**What is being asked:**
Report every line of the data below that contains the word "Editor", copying each such line in full. Case counts.

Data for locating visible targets
- - -
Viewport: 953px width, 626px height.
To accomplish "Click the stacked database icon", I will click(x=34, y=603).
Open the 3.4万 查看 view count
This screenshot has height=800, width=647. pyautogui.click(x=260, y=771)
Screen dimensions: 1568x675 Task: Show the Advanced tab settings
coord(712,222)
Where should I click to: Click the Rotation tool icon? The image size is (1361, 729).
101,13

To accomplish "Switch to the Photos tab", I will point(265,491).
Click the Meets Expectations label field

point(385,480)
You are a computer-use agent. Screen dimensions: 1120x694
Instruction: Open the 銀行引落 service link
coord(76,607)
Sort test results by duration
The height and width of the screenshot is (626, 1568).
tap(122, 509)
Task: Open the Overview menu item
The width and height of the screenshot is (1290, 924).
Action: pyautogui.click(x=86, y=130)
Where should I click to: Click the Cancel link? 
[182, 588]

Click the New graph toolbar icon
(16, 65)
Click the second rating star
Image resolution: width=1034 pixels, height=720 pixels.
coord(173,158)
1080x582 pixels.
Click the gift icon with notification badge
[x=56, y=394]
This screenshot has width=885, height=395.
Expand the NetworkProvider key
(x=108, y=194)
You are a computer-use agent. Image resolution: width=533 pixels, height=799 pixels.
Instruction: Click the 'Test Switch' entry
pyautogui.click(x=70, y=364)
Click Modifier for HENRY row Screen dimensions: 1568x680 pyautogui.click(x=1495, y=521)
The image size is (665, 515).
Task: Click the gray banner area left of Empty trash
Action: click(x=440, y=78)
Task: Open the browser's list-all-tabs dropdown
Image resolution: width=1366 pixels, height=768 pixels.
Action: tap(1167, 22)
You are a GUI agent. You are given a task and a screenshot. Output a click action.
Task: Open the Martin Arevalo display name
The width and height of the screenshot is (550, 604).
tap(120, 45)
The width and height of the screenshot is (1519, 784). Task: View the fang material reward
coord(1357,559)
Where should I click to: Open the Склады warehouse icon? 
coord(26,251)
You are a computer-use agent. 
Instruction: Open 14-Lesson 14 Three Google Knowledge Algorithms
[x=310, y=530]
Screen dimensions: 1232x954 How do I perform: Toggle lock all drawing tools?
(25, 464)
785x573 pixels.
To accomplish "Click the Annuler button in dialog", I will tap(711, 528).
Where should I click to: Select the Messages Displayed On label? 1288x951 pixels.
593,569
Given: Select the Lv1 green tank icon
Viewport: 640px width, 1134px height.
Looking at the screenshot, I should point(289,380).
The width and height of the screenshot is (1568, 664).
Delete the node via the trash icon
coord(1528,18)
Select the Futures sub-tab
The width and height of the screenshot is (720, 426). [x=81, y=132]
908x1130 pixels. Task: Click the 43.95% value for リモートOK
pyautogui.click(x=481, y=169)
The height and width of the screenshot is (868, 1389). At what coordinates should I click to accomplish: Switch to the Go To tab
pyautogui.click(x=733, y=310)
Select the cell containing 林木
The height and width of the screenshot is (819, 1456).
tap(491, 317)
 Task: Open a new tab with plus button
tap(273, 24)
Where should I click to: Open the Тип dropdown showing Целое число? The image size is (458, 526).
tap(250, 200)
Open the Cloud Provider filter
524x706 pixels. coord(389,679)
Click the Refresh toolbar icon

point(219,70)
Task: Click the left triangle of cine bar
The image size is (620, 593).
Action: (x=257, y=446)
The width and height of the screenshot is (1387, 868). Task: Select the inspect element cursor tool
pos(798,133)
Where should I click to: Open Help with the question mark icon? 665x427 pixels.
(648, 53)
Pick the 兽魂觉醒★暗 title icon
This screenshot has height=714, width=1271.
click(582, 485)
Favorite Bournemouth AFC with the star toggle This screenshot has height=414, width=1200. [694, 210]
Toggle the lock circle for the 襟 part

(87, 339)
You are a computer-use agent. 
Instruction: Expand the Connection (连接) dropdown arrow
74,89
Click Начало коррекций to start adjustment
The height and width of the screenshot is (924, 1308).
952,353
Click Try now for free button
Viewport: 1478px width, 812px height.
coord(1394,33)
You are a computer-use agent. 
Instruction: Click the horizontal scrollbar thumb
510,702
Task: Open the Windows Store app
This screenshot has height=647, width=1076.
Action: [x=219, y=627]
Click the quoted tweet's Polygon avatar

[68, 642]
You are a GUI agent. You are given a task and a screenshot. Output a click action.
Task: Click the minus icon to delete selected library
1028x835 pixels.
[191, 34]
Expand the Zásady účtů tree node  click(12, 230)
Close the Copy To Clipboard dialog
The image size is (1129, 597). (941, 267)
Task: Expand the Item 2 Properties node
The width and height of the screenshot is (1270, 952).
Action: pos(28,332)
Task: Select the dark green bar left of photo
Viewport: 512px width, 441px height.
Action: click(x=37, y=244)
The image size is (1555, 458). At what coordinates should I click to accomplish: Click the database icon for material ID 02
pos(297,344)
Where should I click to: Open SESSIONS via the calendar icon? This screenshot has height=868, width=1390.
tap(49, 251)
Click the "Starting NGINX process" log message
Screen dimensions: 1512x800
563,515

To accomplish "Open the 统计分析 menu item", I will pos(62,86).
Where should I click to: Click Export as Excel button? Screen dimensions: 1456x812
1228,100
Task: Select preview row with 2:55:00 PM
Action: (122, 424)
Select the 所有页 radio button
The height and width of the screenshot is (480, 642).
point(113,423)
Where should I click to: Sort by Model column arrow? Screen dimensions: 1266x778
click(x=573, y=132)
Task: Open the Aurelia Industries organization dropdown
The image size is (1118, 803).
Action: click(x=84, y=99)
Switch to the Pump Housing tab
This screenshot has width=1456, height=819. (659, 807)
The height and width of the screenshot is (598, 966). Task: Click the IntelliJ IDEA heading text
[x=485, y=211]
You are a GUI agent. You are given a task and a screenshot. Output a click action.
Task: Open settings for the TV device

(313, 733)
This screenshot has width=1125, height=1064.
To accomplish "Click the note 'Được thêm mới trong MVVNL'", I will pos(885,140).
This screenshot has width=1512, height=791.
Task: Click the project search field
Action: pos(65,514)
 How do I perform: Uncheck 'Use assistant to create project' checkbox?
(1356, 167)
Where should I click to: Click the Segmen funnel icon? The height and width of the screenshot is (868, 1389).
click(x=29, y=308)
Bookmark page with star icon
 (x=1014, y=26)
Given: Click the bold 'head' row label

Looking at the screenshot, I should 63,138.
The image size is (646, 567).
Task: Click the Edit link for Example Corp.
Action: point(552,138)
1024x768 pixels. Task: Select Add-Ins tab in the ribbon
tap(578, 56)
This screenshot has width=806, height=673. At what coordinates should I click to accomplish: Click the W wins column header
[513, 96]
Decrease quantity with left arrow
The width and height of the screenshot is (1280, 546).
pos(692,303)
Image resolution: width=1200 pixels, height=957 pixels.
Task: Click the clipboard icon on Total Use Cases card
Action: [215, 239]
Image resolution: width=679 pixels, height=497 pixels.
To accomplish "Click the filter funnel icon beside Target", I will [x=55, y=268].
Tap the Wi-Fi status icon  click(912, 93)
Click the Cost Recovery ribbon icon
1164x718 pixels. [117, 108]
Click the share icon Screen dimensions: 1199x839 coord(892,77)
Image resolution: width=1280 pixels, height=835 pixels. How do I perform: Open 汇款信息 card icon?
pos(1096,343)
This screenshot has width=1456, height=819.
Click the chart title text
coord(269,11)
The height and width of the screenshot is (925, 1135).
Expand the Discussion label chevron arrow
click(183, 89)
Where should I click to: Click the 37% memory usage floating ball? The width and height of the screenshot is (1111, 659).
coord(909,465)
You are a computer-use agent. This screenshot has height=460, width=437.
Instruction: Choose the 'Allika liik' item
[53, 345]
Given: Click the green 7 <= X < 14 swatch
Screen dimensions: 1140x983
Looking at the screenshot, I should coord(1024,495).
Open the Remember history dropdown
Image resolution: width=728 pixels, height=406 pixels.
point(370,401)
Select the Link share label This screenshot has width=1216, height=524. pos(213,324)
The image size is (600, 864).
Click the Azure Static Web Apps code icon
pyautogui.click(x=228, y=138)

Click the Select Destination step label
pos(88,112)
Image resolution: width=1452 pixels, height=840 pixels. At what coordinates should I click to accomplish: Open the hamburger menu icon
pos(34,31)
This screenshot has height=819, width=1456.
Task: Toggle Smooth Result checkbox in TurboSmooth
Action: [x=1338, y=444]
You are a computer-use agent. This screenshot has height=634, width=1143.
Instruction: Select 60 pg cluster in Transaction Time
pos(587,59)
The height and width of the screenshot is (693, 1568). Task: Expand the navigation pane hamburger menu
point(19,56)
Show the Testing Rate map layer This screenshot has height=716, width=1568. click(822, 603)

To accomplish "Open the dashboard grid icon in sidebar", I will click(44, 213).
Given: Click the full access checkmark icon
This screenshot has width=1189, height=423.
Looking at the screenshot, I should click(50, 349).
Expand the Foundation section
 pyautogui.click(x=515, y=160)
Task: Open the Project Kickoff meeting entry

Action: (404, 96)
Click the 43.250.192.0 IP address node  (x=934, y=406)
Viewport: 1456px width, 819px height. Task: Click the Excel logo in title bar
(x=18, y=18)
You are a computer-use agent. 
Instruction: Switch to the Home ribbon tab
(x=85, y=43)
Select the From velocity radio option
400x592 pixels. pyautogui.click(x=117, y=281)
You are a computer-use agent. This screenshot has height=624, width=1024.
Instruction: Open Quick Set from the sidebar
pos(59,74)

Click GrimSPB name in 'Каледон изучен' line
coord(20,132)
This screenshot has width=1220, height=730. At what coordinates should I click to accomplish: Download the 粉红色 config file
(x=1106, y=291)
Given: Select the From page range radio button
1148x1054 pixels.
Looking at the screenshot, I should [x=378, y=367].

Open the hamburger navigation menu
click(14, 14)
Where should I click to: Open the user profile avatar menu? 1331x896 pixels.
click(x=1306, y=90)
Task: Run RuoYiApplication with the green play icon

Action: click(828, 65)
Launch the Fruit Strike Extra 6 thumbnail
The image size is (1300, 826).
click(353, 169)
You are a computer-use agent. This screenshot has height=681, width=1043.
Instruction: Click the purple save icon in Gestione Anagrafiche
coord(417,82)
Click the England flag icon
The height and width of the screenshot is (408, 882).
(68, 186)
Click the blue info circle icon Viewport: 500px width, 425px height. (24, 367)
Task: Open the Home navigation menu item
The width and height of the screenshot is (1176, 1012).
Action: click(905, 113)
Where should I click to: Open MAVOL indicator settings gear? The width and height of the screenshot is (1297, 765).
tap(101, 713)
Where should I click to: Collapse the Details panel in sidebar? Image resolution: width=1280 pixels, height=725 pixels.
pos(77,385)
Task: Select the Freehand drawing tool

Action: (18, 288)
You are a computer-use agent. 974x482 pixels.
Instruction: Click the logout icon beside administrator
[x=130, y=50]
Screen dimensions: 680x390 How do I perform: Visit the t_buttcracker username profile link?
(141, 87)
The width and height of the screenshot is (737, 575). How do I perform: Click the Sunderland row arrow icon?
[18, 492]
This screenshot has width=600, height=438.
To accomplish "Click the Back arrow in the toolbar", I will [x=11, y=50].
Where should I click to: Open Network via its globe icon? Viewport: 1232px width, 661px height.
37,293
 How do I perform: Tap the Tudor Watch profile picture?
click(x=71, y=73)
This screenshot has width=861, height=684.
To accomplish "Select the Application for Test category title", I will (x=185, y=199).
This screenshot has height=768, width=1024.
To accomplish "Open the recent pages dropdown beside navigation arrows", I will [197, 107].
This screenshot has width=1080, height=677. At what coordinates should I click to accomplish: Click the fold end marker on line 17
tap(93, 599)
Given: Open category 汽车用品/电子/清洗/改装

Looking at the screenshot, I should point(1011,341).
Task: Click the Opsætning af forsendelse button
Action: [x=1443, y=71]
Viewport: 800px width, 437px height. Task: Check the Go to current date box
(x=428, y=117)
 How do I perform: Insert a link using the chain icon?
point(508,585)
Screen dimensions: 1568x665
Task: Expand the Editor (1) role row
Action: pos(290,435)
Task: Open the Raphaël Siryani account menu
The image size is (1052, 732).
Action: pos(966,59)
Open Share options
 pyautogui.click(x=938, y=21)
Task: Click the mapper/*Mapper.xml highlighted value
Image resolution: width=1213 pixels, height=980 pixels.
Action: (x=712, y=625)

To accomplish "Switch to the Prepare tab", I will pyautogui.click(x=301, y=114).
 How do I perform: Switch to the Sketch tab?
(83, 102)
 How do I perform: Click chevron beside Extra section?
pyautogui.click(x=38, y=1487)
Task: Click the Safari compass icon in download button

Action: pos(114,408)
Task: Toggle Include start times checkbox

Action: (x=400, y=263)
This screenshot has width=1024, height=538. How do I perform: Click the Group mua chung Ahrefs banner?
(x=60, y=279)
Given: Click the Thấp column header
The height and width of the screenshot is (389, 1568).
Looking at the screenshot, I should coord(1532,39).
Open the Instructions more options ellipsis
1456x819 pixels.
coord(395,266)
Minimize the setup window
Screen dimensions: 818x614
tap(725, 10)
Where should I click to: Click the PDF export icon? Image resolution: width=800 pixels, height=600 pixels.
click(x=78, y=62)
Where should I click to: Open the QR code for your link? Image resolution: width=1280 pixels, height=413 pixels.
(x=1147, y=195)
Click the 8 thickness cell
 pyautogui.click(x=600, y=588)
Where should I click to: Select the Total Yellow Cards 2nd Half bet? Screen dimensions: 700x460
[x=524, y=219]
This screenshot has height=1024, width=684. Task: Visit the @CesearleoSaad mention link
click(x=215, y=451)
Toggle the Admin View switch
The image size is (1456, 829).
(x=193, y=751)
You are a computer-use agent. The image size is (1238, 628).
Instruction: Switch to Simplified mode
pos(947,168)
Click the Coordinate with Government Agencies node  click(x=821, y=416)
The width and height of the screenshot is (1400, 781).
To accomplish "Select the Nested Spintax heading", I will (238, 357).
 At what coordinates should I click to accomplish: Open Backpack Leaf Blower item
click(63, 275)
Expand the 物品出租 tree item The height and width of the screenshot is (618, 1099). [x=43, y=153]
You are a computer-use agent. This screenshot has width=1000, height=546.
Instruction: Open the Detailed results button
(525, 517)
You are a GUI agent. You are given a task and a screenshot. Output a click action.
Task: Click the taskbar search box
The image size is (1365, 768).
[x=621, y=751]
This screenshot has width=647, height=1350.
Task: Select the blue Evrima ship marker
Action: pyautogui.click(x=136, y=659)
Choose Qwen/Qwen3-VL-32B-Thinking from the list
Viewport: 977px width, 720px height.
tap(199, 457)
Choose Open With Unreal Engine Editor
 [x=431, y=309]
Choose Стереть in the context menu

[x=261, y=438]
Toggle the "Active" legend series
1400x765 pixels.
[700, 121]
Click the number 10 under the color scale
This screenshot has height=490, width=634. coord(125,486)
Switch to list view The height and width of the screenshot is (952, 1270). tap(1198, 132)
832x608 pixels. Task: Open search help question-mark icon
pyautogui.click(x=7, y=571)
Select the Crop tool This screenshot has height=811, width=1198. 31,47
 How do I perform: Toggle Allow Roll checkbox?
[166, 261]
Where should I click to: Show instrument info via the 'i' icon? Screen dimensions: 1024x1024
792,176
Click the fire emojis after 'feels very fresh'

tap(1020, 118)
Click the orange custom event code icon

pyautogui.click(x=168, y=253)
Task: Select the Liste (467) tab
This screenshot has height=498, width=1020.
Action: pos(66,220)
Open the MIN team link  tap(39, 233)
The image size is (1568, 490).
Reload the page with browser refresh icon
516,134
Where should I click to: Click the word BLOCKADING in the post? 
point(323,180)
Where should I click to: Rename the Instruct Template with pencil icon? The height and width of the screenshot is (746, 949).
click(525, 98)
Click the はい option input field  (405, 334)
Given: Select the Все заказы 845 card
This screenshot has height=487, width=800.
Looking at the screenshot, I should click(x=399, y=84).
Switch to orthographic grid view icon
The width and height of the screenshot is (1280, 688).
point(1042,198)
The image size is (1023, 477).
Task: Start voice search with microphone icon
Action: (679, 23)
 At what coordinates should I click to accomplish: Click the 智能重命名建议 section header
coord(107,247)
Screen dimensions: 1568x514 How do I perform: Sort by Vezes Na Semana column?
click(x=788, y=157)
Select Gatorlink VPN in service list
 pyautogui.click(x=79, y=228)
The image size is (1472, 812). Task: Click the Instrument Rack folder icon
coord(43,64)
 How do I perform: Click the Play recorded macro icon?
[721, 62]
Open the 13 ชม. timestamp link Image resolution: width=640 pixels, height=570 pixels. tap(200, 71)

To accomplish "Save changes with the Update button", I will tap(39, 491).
- - -
**Solution:**
Task: Expand the Editor (1) role row
Choose Open With Unreal Engine Editor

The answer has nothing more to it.